:: Task data ::

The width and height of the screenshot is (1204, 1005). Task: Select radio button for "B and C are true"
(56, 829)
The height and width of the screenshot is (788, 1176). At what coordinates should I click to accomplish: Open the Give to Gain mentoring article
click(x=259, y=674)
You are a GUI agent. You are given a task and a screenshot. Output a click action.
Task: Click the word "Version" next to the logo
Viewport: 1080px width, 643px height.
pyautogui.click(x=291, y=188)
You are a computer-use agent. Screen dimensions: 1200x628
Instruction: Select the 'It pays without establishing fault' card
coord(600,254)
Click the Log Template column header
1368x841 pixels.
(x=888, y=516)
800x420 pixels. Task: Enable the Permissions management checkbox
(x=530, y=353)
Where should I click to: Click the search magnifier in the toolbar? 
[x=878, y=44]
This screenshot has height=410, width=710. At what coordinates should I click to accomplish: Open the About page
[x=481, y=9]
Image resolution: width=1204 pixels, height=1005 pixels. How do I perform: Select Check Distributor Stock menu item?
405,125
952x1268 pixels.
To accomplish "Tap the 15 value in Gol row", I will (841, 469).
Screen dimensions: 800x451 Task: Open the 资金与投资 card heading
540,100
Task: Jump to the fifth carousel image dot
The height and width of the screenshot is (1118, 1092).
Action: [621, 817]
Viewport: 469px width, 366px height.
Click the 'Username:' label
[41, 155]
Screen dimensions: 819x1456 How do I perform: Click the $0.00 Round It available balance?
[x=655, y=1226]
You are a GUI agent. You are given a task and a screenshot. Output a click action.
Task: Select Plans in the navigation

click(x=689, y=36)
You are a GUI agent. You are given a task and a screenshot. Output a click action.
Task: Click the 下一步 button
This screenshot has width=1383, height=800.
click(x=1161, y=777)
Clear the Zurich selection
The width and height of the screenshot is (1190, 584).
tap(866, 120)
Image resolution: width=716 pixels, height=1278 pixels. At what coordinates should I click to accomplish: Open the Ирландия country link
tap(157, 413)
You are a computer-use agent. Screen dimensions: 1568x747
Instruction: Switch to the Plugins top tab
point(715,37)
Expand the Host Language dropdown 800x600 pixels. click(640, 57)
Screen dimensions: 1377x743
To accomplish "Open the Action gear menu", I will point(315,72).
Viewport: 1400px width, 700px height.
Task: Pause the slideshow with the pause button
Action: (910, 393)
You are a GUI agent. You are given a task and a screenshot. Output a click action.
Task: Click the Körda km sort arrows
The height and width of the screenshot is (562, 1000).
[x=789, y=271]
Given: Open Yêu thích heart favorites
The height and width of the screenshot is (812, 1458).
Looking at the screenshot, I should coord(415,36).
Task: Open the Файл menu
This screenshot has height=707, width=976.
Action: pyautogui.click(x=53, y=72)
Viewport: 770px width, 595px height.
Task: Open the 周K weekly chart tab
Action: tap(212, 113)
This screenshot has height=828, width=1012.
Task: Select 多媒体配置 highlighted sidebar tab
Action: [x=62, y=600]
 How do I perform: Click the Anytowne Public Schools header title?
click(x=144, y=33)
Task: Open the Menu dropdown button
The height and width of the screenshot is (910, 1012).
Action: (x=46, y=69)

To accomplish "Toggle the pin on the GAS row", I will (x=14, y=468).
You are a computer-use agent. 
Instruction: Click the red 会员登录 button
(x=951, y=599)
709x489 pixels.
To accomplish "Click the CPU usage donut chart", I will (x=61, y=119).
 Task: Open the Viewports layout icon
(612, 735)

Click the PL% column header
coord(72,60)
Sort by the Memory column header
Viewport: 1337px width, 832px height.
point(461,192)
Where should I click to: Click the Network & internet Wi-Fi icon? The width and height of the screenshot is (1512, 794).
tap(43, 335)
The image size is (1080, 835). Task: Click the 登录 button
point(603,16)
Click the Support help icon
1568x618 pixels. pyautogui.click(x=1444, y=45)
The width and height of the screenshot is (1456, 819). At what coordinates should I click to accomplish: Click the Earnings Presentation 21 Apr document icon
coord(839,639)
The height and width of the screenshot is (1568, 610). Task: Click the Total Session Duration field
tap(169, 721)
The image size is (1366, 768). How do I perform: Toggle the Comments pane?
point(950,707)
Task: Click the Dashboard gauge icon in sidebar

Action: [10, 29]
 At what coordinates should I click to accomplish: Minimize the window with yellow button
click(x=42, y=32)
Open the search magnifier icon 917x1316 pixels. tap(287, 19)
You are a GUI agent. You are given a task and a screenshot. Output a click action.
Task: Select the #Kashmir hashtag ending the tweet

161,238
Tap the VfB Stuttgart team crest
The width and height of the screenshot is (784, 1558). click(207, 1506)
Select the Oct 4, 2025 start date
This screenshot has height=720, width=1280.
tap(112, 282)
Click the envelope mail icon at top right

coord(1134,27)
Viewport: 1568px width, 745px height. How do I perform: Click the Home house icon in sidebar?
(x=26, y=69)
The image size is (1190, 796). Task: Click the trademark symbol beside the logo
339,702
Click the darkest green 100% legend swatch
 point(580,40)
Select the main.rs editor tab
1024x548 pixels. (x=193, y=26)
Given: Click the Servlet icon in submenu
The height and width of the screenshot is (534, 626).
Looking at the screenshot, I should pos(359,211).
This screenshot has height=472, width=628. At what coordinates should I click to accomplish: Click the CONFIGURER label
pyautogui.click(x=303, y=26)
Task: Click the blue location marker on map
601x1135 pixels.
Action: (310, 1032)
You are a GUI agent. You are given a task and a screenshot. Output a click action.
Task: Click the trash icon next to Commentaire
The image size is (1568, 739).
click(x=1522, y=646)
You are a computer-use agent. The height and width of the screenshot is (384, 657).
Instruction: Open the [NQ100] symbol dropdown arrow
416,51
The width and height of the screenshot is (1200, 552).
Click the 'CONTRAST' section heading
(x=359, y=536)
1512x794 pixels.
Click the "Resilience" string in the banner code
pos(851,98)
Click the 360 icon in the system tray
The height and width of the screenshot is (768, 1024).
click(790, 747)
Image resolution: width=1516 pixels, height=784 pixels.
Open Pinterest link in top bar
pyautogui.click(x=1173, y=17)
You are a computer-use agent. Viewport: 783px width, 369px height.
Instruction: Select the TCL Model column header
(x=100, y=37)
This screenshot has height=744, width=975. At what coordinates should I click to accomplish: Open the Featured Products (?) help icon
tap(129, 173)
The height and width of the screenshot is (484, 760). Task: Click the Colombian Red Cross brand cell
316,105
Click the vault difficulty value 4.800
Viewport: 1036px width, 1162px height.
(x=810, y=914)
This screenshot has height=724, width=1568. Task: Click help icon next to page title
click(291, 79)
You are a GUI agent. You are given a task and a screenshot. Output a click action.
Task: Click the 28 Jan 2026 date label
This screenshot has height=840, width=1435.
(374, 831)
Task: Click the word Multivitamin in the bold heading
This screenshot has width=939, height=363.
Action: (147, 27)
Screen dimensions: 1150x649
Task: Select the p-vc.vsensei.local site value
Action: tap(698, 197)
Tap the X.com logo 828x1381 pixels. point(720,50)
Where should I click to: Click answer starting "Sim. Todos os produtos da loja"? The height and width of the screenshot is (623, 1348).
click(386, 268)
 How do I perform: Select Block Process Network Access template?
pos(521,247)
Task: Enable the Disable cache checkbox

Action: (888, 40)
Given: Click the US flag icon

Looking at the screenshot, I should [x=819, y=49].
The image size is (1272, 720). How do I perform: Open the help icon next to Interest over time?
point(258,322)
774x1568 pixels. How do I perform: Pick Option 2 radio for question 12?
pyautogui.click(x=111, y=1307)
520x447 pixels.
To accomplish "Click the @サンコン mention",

:::

What the exercise asks: Each record, exactly as written, is to be printed again.

Solution below:
The width and height of the screenshot is (1204, 1005). Task: Select radio button for "B and C are true"
(56, 829)
The height and width of the screenshot is (788, 1176). At what coordinates should I click to accomplish: Open the Give to Gain mentoring article
click(x=259, y=674)
You are a GUI agent. You are given a task and a screenshot. Output a click action.
Task: Click the word "Version" next to the logo
Viewport: 1080px width, 643px height.
pyautogui.click(x=291, y=188)
You are a computer-use agent. Screen dimensions: 1200x628
Instruction: Select the 'It pays without establishing fault' card
coord(600,254)
Click the Log Template column header
1368x841 pixels.
(x=888, y=516)
800x420 pixels. Task: Enable the Permissions management checkbox
(x=530, y=353)
Where should I click to: Click the search magnifier in the toolbar? 
[x=878, y=44]
This screenshot has height=410, width=710. At what coordinates should I click to accomplish: Open the About page
[x=481, y=9]
Image resolution: width=1204 pixels, height=1005 pixels. How do I perform: Select Check Distributor Stock menu item?
405,125
952x1268 pixels.
To accomplish "Tap the 15 value in Gol row", I will (841, 469).
Screen dimensions: 800x451 Task: Open the 资金与投资 card heading
540,100
Task: Jump to the fifth carousel image dot
The height and width of the screenshot is (1118, 1092).
Action: [621, 817]
Viewport: 469px width, 366px height.
Click the 'Username:' label
[41, 155]
Screen dimensions: 819x1456 How do I perform: Click the $0.00 Round It available balance?
[x=655, y=1226]
You are a GUI agent. You are given a task and a screenshot. Output a click action.
Task: Select Plans in the navigation

click(x=689, y=36)
You are a GUI agent. You are given a task and a screenshot. Output a click action.
Task: Click the 下一步 button
This screenshot has width=1383, height=800.
click(x=1161, y=777)
Clear the Zurich selection
The width and height of the screenshot is (1190, 584).
tap(866, 120)
Image resolution: width=716 pixels, height=1278 pixels. At what coordinates should I click to accomplish: Open the Ирландия country link
tap(157, 413)
You are a computer-use agent. Screen dimensions: 1568x747
Instruction: Switch to the Plugins top tab
point(715,37)
Expand the Host Language dropdown 800x600 pixels. click(640, 57)
Screen dimensions: 1377x743
To accomplish "Open the Action gear menu", I will point(315,72).
Viewport: 1400px width, 700px height.
Task: Pause the slideshow with the pause button
Action: (910, 393)
You are a GUI agent. You are given a task and a screenshot. Output a click action.
Task: Click the Körda km sort arrows
The height and width of the screenshot is (562, 1000).
[x=789, y=271]
Given: Open Yêu thích heart favorites
The height and width of the screenshot is (812, 1458).
Looking at the screenshot, I should coord(415,36).
Task: Open the Файл menu
This screenshot has height=707, width=976.
Action: pyautogui.click(x=53, y=72)
Viewport: 770px width, 595px height.
Task: Open the 周K weekly chart tab
Action: tap(212, 113)
This screenshot has height=828, width=1012.
Task: Select 多媒体配置 highlighted sidebar tab
Action: [x=62, y=600]
 How do I perform: Click the Anytowne Public Schools header title?
click(x=144, y=33)
Task: Open the Menu dropdown button
The height and width of the screenshot is (910, 1012).
Action: (x=46, y=69)

To accomplish "Toggle the pin on the GAS row", I will (x=14, y=468).
You are a computer-use agent. 
Instruction: Click the red 会员登录 button
(x=951, y=599)
709x489 pixels.
To accomplish "Click the CPU usage donut chart", I will (x=61, y=119).
 Task: Open the Viewports layout icon
(612, 735)

Click the PL% column header
coord(72,60)
Sort by the Memory column header
Viewport: 1337px width, 832px height.
point(461,192)
Where should I click to: Click the Network & internet Wi-Fi icon? The width and height of the screenshot is (1512, 794).
tap(43, 335)
The image size is (1080, 835). Task: Click the 登录 button
point(603,16)
Click the Support help icon
1568x618 pixels. pyautogui.click(x=1444, y=45)
The width and height of the screenshot is (1456, 819). At what coordinates should I click to accomplish: Click the Earnings Presentation 21 Apr document icon
coord(839,639)
The height and width of the screenshot is (1568, 610). Task: Click the Total Session Duration field
tap(169, 721)
The image size is (1366, 768). How do I perform: Toggle the Comments pane?
point(950,707)
Task: Click the Dashboard gauge icon in sidebar

Action: [10, 29]
 At what coordinates should I click to accomplish: Minimize the window with yellow button
click(x=42, y=32)
Open the search magnifier icon 917x1316 pixels. tap(287, 19)
You are a GUI agent. You are given a task and a screenshot. Output a click action.
Task: Select the #Kashmir hashtag ending the tweet

161,238
Tap the VfB Stuttgart team crest
The width and height of the screenshot is (784, 1558). click(207, 1506)
Select the Oct 4, 2025 start date
This screenshot has height=720, width=1280.
tap(112, 282)
Click the envelope mail icon at top right

coord(1134,27)
Viewport: 1568px width, 745px height. How do I perform: Click the Home house icon in sidebar?
(x=26, y=69)
The image size is (1190, 796). Task: Click the trademark symbol beside the logo
339,702
Click the darkest green 100% legend swatch
 point(580,40)
Select the main.rs editor tab
1024x548 pixels. (x=193, y=26)
Given: Click the Servlet icon in submenu
The height and width of the screenshot is (534, 626).
Looking at the screenshot, I should pos(359,211).
This screenshot has height=472, width=628. At what coordinates should I click to accomplish: Click the CONFIGURER label
pyautogui.click(x=303, y=26)
Task: Click the blue location marker on map
601x1135 pixels.
Action: (310, 1032)
You are a GUI agent. You are given a task and a screenshot. Output a click action.
Task: Click the trash icon next to Commentaire
The image size is (1568, 739).
click(x=1522, y=646)
You are a computer-use agent. The height and width of the screenshot is (384, 657).
Instruction: Open the [NQ100] symbol dropdown arrow
416,51
The width and height of the screenshot is (1200, 552).
Click the 'CONTRAST' section heading
(x=359, y=536)
1512x794 pixels.
Click the "Resilience" string in the banner code
pos(851,98)
Click the 360 icon in the system tray
The height and width of the screenshot is (768, 1024).
click(790, 747)
Image resolution: width=1516 pixels, height=784 pixels.
Open Pinterest link in top bar
pyautogui.click(x=1173, y=17)
You are a computer-use agent. Viewport: 783px width, 369px height.
Instruction: Select the TCL Model column header
(x=100, y=37)
This screenshot has height=744, width=975. At what coordinates should I click to accomplish: Open the Featured Products (?) help icon
tap(129, 173)
The height and width of the screenshot is (484, 760). Task: Click the Colombian Red Cross brand cell
316,105
Click the vault difficulty value 4.800
Viewport: 1036px width, 1162px height.
(x=810, y=914)
This screenshot has height=724, width=1568. Task: Click help icon next to page title
click(291, 79)
You are a GUI agent. You are given a task and a screenshot. Output a click action.
Task: Click the 28 Jan 2026 date label
This screenshot has height=840, width=1435.
(374, 831)
Task: Click the word Multivitamin in the bold heading
This screenshot has width=939, height=363.
Action: (147, 27)
Screen dimensions: 1150x649
Task: Select the p-vc.vsensei.local site value
Action: tap(698, 197)
Tap the X.com logo 828x1381 pixels. point(720,50)
Where should I click to: Click answer starting "Sim. Todos os produtos da loja"? The height and width of the screenshot is (623, 1348).
click(386, 268)
 How do I perform: Select Block Process Network Access template?
pos(521,247)
Task: Enable the Disable cache checkbox

Action: (888, 40)
Given: Click the US flag icon

Looking at the screenshot, I should [x=819, y=49].
The image size is (1272, 720). How do I perform: Open the help icon next to Interest over time?
point(258,322)
774x1568 pixels. How do I perform: Pick Option 2 radio for question 12?
pyautogui.click(x=111, y=1307)
520x447 pixels.
To accomplish "Click the @サンコン mention",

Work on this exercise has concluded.